There is no doubt that racial minorities suffer from lack of opportunity. Big city schools were substandard 50 years ago and are substandard today. School vouchers are opposed by liberal politicians who enjoy the largess of campaign funds received from teachers unions that oppose vouchers. Citizens of these liberal cities continue to elect politicians who talk about racial discrimination, but ignore the more pragmatic needs of their constituents.
“Racial Preferences in Admissions – Over”to call it by Wishful thinking i believe. Liberals WILL find another name and another way to continue the practice because they have no regard for the law unless of course the law suits them.
As a retired manager I remember having to hire under the affirmative action regulations regardless of experience. I had to hire someone who may not have the qualifications suited for the job, period. Today, I think of it differently. If affirmative action requirements change, then maybe everyone, regardless of race, color, or creed, has to attend and receive proper schooling to achieve education so they can get jobs based on their education and or experience. Hopefully, this will be seen as a goal to continue education, to go to school as you should, and to stop asking or demanding free entrance or crying about not getting what they think they should regardless. This country offers the same opportunity for everyone, simply take advantage of it, don’t demand it because most likely it already exists.
The courts might have given equality to all races that merit in college admissions should be the standard not race, which is as it should be. Only the White House does not agree. Brandon is going to push his edict, fiat, executive order, whatever you want to call it, through. They believe the Supreme Court should legislate from the bench. Not interpret the constitution. The dems don’t follow the constitution. None of the dems have ever read the constitution as we can all discern from the comments they made after this judgement came down. See AOC’s comments and many other dems.
The White House and the DNC want to keep the blacks in chains so they will vote for them. They promise them the moon, where they don’t have to do nothing for. Plus they do not want educated, merit based people to go to university. They are busy dumbing down of America. Thinking people are the entrepreneurs and scientists and jurist of the future. They don’t want any opposition and any problem Brandon encountered thus far he has thrown money at. Money he didn’t have, he printed some more, which caused inflation. And dang the Supreme Court took that all away. While 70% of the American people are against affirmative action since it’s inception.
MLK was right true equity and or equality is only reached by the effort of the individual. You cannot legislate that.
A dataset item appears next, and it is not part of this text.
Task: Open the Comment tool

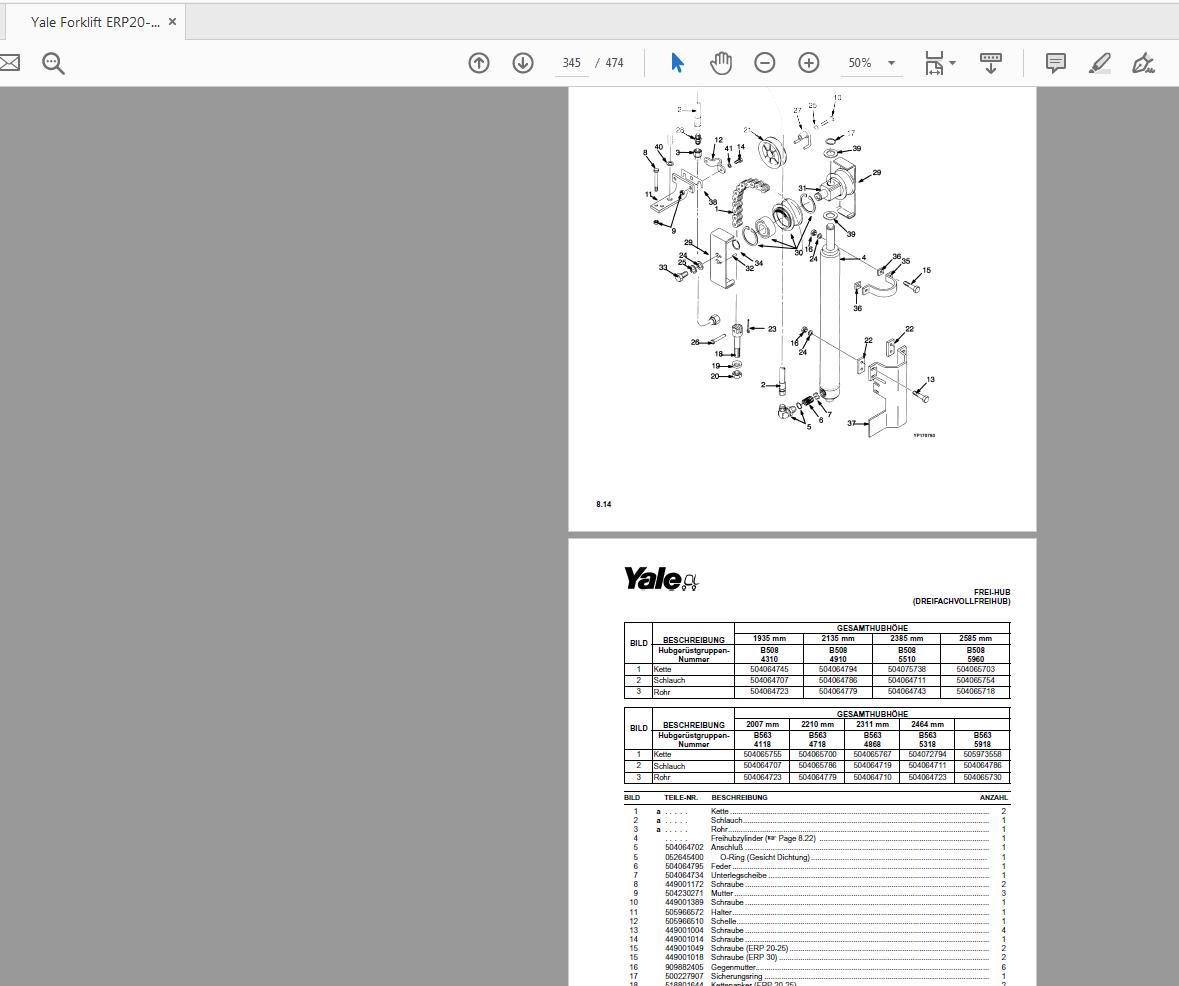Action: pyautogui.click(x=1055, y=62)
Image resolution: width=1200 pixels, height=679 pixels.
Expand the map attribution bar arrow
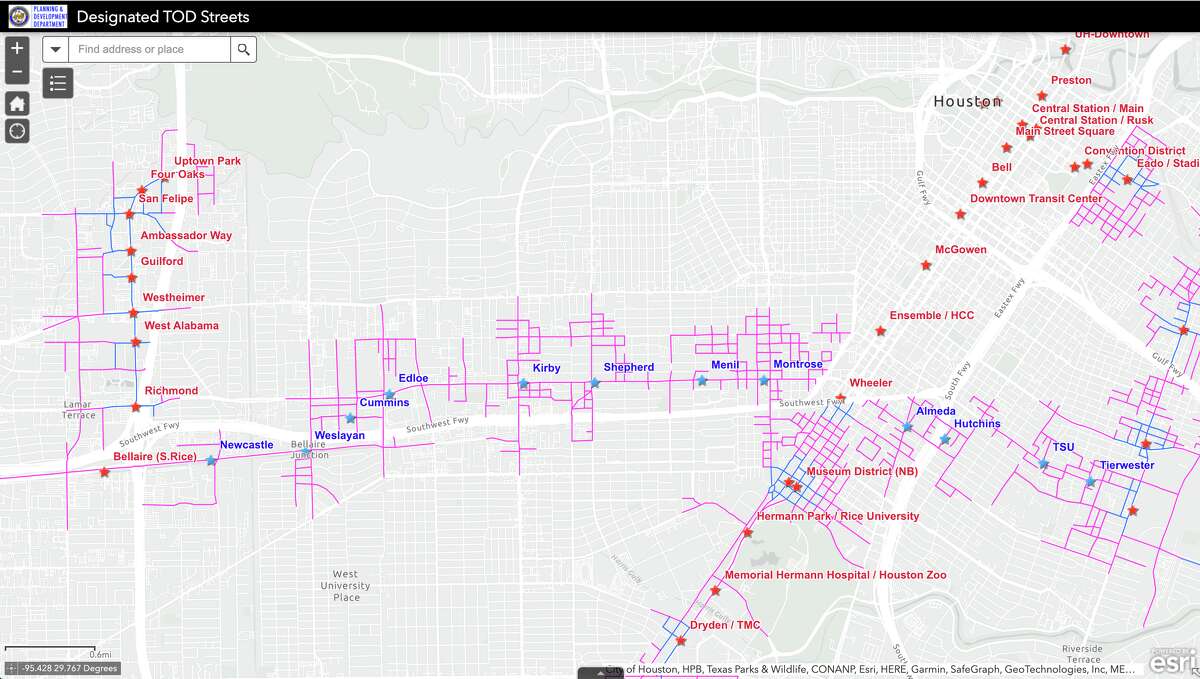click(x=600, y=673)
Merit-based admissions has always been the just and correct way to matriculate to higher education! PERIOD! unless you prefer to have a lesser qualified doctor operating on your brain!!! Oh! Now I get it (!) that’s what happened to the idiots in the democrat party: lesser brain surgeons were used in their failed attempt to implant common sense and logic into their brains!!! Thus you get demoniacs like Adam Piece of SCHIFF and/or dummies like AOC. Makes sense now!!! Yup let’s go with “merit based”matriculation!!!
And nobody believes your narrative written here.